Mohamed Boutjdir, PhD

Cardiac Channelopathies, Long QT Syndorme and Sudden Cardiac Death: From Bench to Bedside

The research interest of Dr. Boutjdir’s team is in cardiac channelopathies, Long QT Syndrome, sudden cardiac death and related health disparities. Cardiac arrhythmias confer a considerable burden of morbidity and mortality in industrialized countries. Although coronary artery disease and heart failure are the prevalent causes of cardiac arrest, in 5–15% of patients, structural abnormalities at autopsy are absent. In a proportion of these patients, mutations in genes encoding cardiac ion channels are documented (inherited channelopathies), but, to date, the molecular autopsy is negative in nearly 70% of patients. Emerging evidence indicates that autoimmunity and inflammation is involved in the pathogenesis of cardiac arrhythmias. In particular, several arrhythmogenic autoantibodies and cytokines targeting specific calcium, potassium, or sodium channels in the heart have been identified. Experimental and clinical studies demonstrate that these autoantibodies and cytokines for example can promote conduction disturbances and life-threatening tachyarrhythmias by inducing substantial electrophysiological changes. In 2017, we coined the term ‘autoimmune/inflammatory cardiac channelopathies’ to define this novel pathogenic mechanism of cardiac arrhythmias, which could be more frequent and clinically relevant than previously appreciated. Indeed, pathogenic autoantibodies against ion channels are detectable not only in patients with manifest autoimmune disease, but also in apparently healthy individuals, which suggests a causal role in some cases of unexplained arrhythmias and cardiac arrest. Considering this possibility and performing specific testing in patients with ‘idiopathic’ rhythm disturbances could create novel treatment opportunities.
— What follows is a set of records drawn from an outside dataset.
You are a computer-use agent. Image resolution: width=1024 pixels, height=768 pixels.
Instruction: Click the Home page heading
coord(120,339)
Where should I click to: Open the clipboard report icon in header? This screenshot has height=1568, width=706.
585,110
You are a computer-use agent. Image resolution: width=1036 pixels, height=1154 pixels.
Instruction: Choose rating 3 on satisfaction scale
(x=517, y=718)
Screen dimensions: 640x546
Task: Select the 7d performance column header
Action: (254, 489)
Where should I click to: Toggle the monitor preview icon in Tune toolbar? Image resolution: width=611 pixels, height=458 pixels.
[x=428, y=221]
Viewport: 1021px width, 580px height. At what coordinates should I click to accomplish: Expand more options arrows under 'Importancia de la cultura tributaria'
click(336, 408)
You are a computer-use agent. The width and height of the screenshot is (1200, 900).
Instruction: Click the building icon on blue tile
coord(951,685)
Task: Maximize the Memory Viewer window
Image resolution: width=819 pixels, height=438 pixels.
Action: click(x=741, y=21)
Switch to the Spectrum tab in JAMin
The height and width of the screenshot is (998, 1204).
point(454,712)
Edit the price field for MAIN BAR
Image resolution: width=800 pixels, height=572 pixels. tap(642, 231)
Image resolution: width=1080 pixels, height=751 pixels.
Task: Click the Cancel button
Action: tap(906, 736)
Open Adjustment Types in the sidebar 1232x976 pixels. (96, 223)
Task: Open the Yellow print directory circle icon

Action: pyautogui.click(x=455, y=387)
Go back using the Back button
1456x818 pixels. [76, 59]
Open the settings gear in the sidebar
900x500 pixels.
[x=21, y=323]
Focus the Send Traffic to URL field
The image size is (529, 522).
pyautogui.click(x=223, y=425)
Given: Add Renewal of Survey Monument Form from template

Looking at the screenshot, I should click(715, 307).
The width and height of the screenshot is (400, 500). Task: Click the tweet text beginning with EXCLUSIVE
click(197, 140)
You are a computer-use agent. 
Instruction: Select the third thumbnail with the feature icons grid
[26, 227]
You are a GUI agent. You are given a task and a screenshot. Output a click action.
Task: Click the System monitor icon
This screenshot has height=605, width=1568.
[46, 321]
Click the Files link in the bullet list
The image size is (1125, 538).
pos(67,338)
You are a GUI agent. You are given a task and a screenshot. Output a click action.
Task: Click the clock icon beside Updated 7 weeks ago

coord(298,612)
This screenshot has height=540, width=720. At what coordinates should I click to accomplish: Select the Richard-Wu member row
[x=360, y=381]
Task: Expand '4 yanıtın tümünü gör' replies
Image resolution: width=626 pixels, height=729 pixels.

Expertise and Hands-On Technologies Used

Our approach to cardiac disease is to start from a clinical pathology/disease at the patient level and apply molecular, cellular, ex-vivo and in-vivo multidisciplinary approaches to identify the functional and biochemical pathways involved and then devise novel therapeutic approaches to treat the disease. The technologies used include state-of-the-art dual optical mapping systems, the patch-clamp technique, molecular and cellular biology as well as imaging technologies applied to human induced pluripotent stem cell derived cardiac microcytes (hiPSC-CMs) directly for patients, expression systems, cell lines and native cardiac myocytes.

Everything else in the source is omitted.